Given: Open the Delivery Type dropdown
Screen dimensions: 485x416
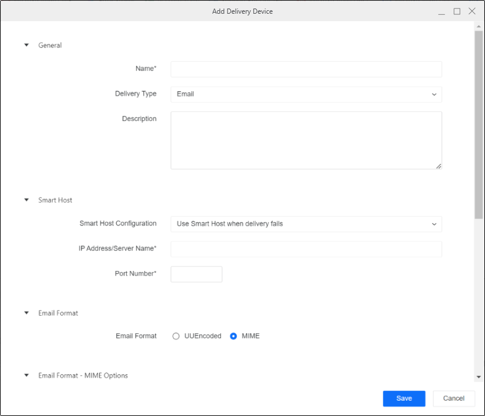Looking at the screenshot, I should 306,94.
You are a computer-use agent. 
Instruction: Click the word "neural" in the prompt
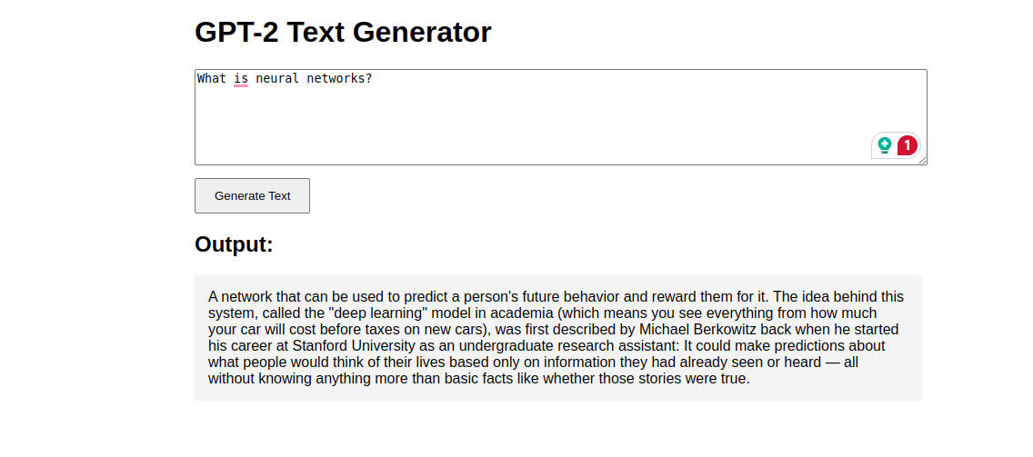(277, 79)
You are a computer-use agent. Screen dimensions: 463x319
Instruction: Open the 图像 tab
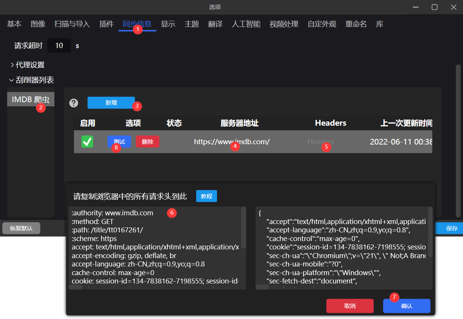click(x=38, y=24)
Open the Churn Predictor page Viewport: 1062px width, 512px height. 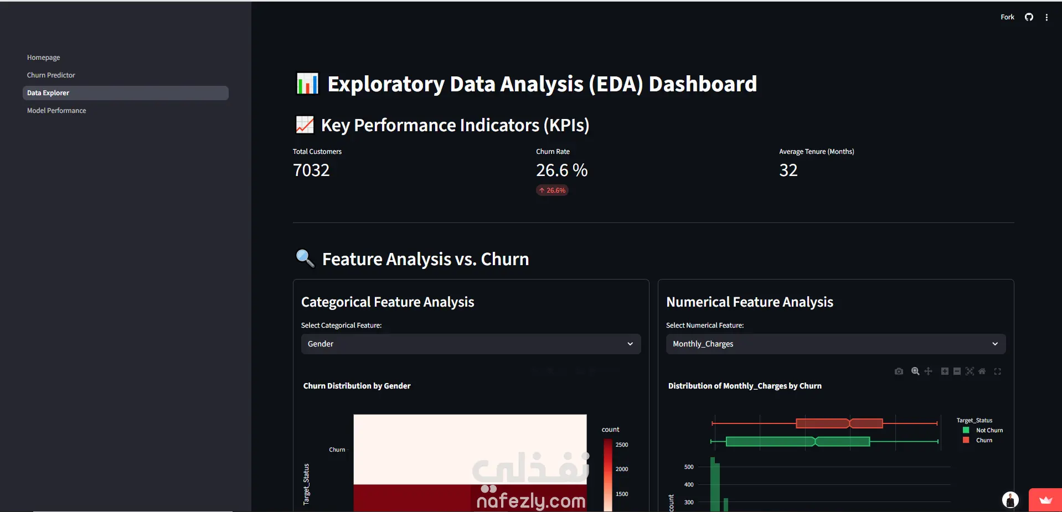(51, 75)
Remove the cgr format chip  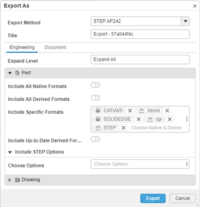[170, 119]
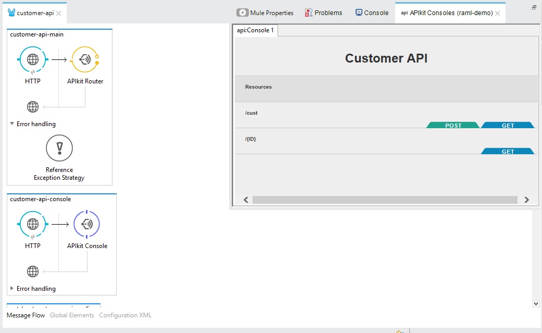Select HTTP listener in customer-api-console flow
The height and width of the screenshot is (333, 542).
pyautogui.click(x=33, y=224)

######

List each line in the listing that contains the string "agent".

You are a computer-use agent. 
You are a computer-use agent. Screen dimensions: 463x319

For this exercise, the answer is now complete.